The article is about the National Popular Vote initiative that is trying to obviate the EC by getting states to pledge that they will give their electoral votes to the candidate who wins the national popular vote. The goal is to create an interstate compact wherein states with 270 or more electoral votes would agree that their method of electoral vote allocation would be linked not to who won a plurality of votes in their state, but rather to the candidate who won the popular vote nationally.
This is all constitutional. Article II, Section 1 clearly gives the states the power to determine how electors are appointed:
Each State shall appoint, in such Manner as the Legislature thereof may direct, a Number of Electors, equal to the whole Number of Senators and Representatives to which the State may be entitled in the Congress: but no Senator or Representative, or Person holding an Office of Trust or Profit under the United States, shall be appointed an Elector.
The notion of an interstate compact derives from clause 3 of the Tenth Amendment:
No State shall, without the Consent of Congress, lay any duty of Tonnage, keep Troops, or Ships of War in time of Peace, enter into any Agreement or Compact with another State, or with a foreign Power, or engage in War, unless actually invaded, or in such imminent Danger as will not admit of delay.
As Ballotpedia notes, these used to be rare, but have become more common:
Unlike today, compacts were quite a rarity in the early years of the nation’s history. Specifically, only 36 compacts were ever approved by the states between 1783 and 1920; those that were accepted dealt almost exclusively with boundary issues with neighboring states. Nowadays, however, there are over 200 such arrangements in existence and each state averages an involvement in 25 interstate compacts.

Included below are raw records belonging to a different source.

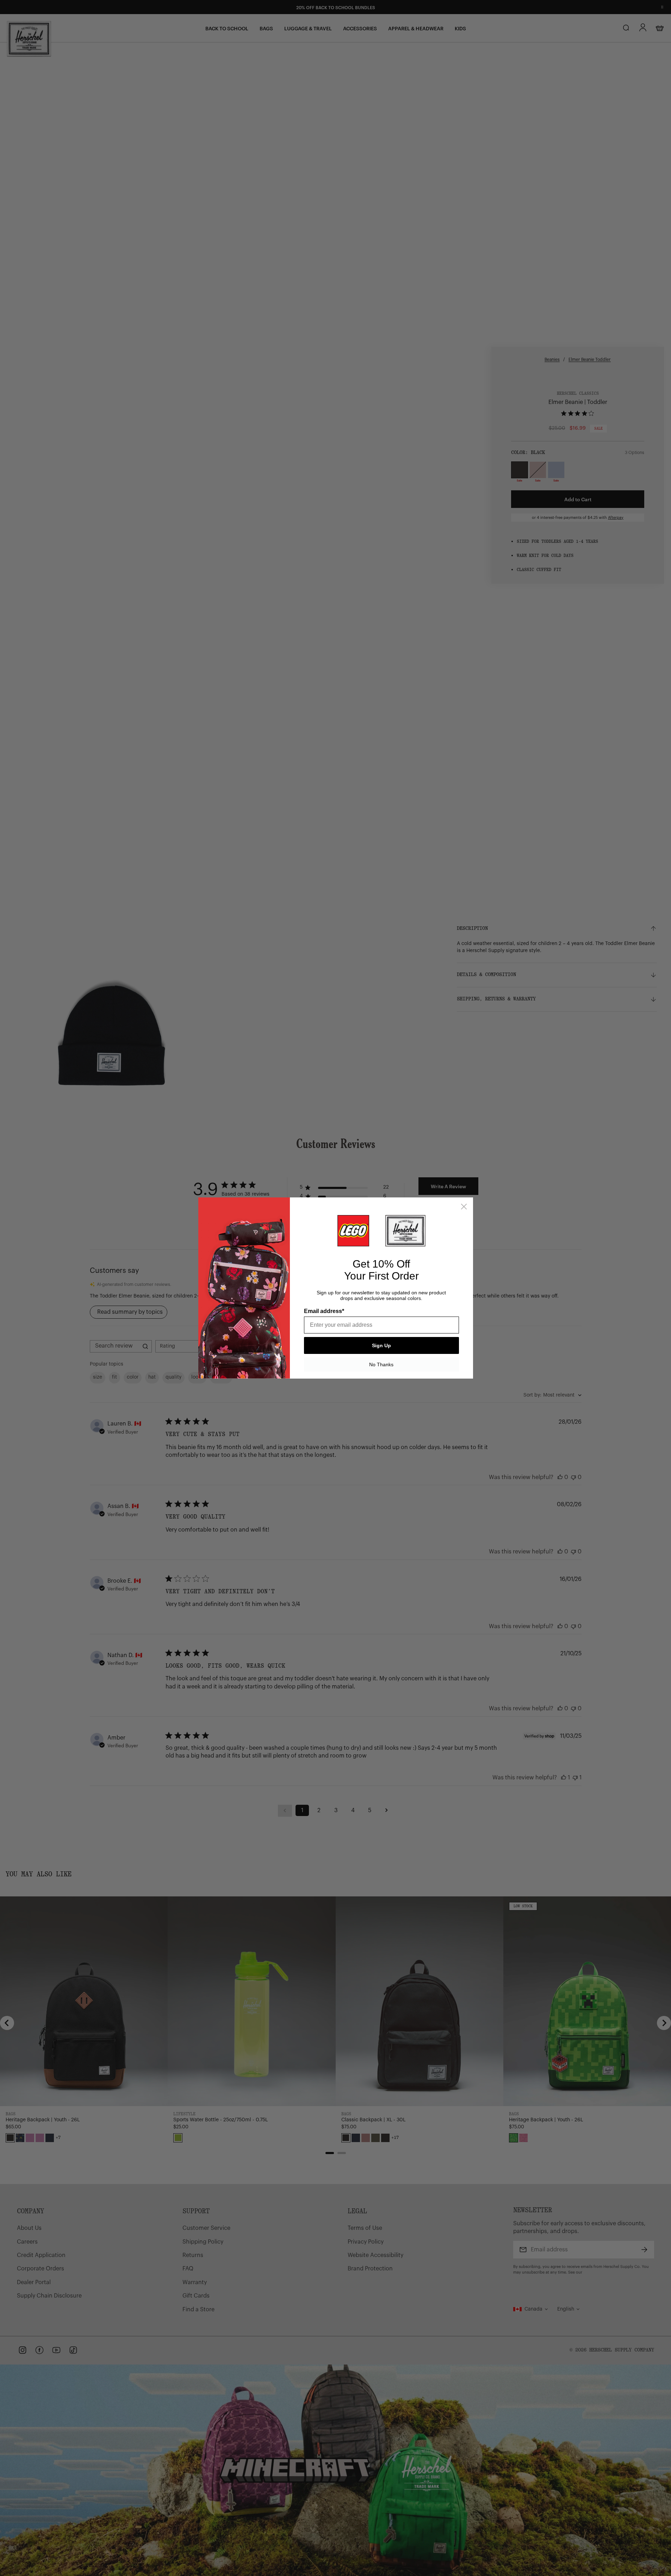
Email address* (324, 1311)
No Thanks (381, 1364)
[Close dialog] (464, 1206)
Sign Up (381, 1345)
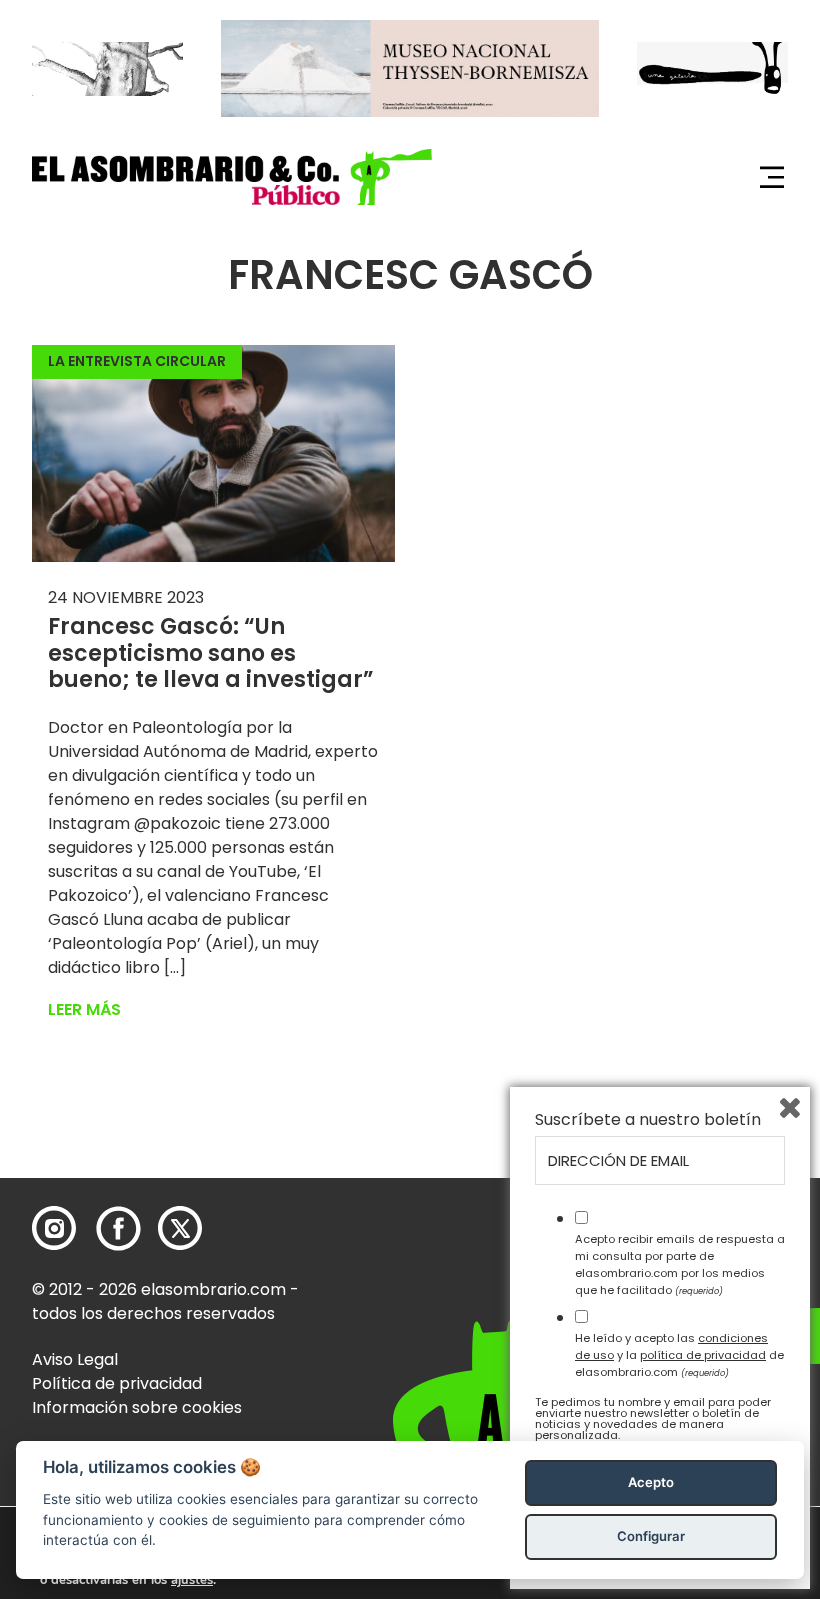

Now, as a matter of principle, I certainly prefer the NV proposal to our current system. However, the article is overly optimistic about this process. Currently the NPV has been approved by 11 states accounting for 165 EVs. And while it is true that it has passed one chamber in a number of other states, that doesn’t mean anything at all, since in almost all of those cases at least one election has taken place since passage, so the reset button in those states has been pushed. The odds of getting this passed in enough states to guarantee 270 EVs are low, in my opinion.
As such, the Salon headline writers (and the author of the piece) need to take a deep breath:
So far 165 electoral votes from 11 states have been secured. Of the remaining 105 required, 82 are seriously in play, having passed at least one legislative chamber in 10 states. Optimistically, we’re 23 new electoral votes away from ridding ourselves of the Electoral College. It’s something that could be managed through strategically pressuring a handful of state representatives.
Optimistically is not the right word here, delusional is, since really all 105 are still in play. The fact that, for example, the measure passed one chamber in North Carolina in 2007 is not indicative of being on the cusp of success (many of the passages noted here are at least half a decade old). At this point in time, this may be the only way to shift us away from the democracy distorting elements of the EC, but let’s not pretend we are closer than we actually are.
It would be very interesting to see how this would play out if the compact were secured. I am sure there would be court challenges, although ultimately I think the proposal is on solid constitutional ground.